◆ WORK TO BE COMPLETED:
Copy out every line of the data exactly; do not include the images.

Stored records
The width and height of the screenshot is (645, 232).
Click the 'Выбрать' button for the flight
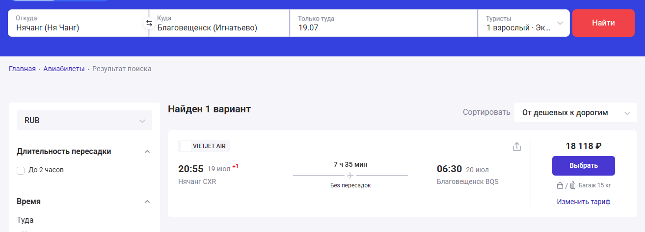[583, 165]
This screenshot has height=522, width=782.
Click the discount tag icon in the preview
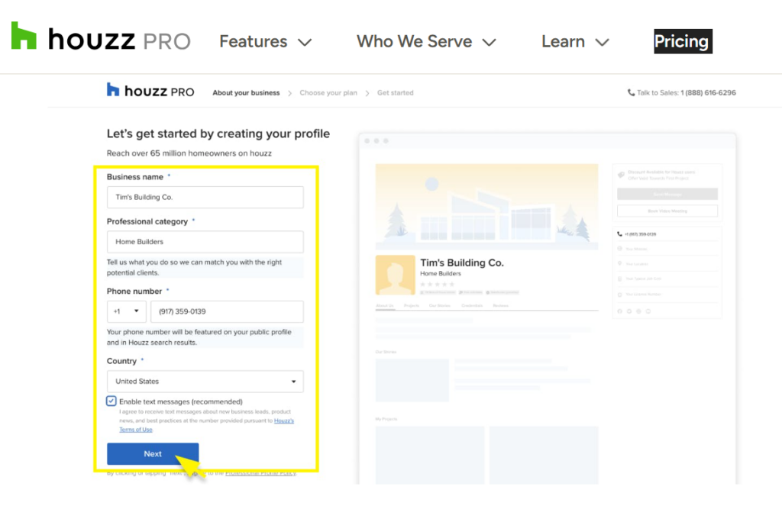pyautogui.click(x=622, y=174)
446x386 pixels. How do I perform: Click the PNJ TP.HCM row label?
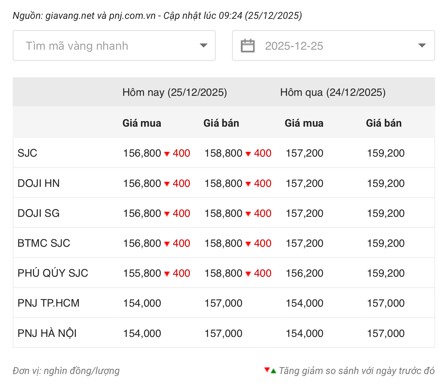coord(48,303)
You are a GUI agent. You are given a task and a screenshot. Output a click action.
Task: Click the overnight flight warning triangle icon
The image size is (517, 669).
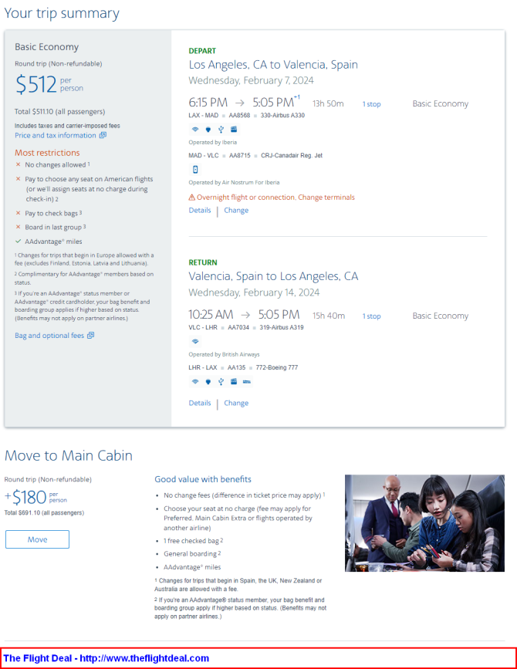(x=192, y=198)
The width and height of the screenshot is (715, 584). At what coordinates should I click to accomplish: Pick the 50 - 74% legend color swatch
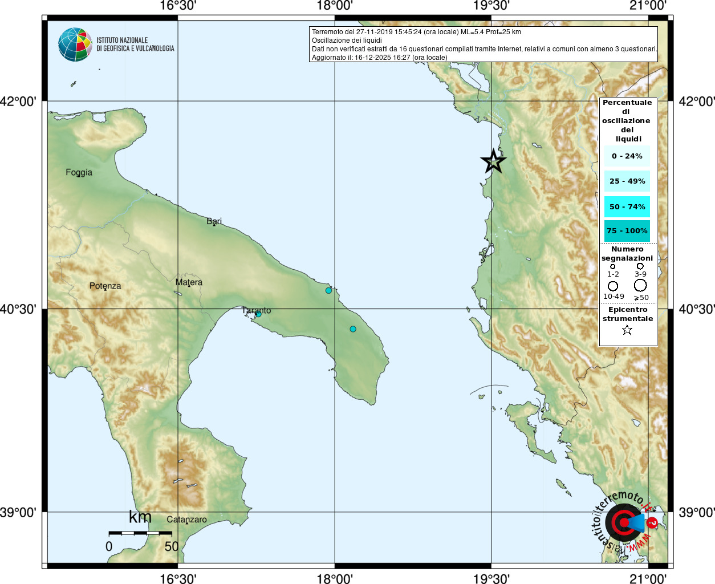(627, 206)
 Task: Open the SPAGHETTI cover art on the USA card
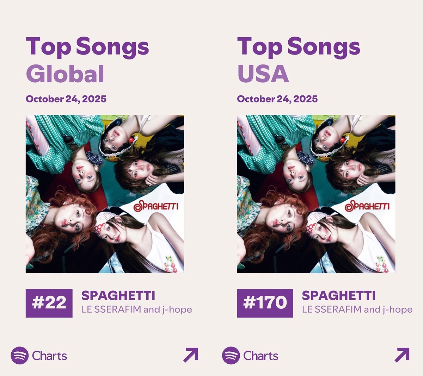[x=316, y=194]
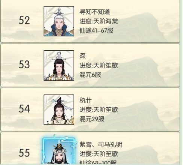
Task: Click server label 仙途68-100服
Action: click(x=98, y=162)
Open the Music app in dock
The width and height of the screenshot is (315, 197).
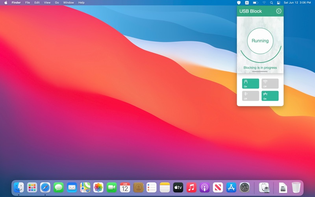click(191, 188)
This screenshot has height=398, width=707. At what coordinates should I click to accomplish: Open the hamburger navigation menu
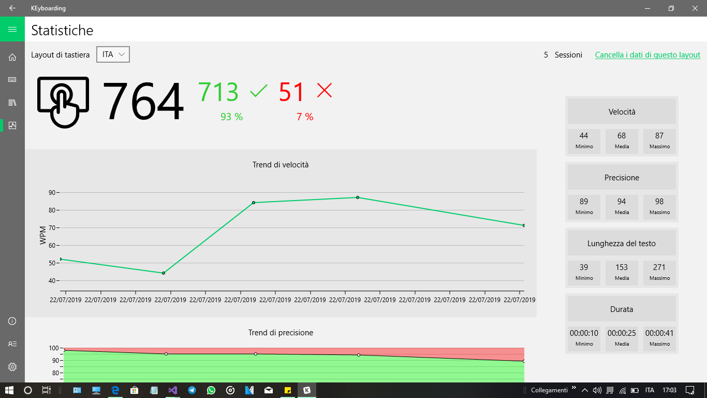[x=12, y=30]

◆ RESPONSE:
The width and height of the screenshot is (645, 232).
Click the 'Выбрать' button for the flight
[583, 165]
This screenshot has height=522, width=782.
Click the discount tag icon in the preview
pyautogui.click(x=622, y=174)
446x386 pixels. How do I perform: Click the PNJ TP.HCM row label?
coord(48,303)
You are a GUI agent. You are given a task and a screenshot. Output a click action.
Task: Click the overnight flight warning triangle icon
The image size is (517, 669).
(x=192, y=198)
The width and height of the screenshot is (715, 584). At what coordinates should I click to accomplish: Pick the 50 - 74% legend color swatch
(627, 206)
 Task: Open the SPAGHETTI cover art on the USA card
[x=316, y=194]
Task: Click server label 仙途68-100服
Action: click(x=98, y=162)
Open the Music app in dock
The width and height of the screenshot is (315, 197).
click(191, 188)
This screenshot has height=398, width=707. At what coordinates should I click to accomplish: Open the hamburger navigation menu
[x=12, y=30]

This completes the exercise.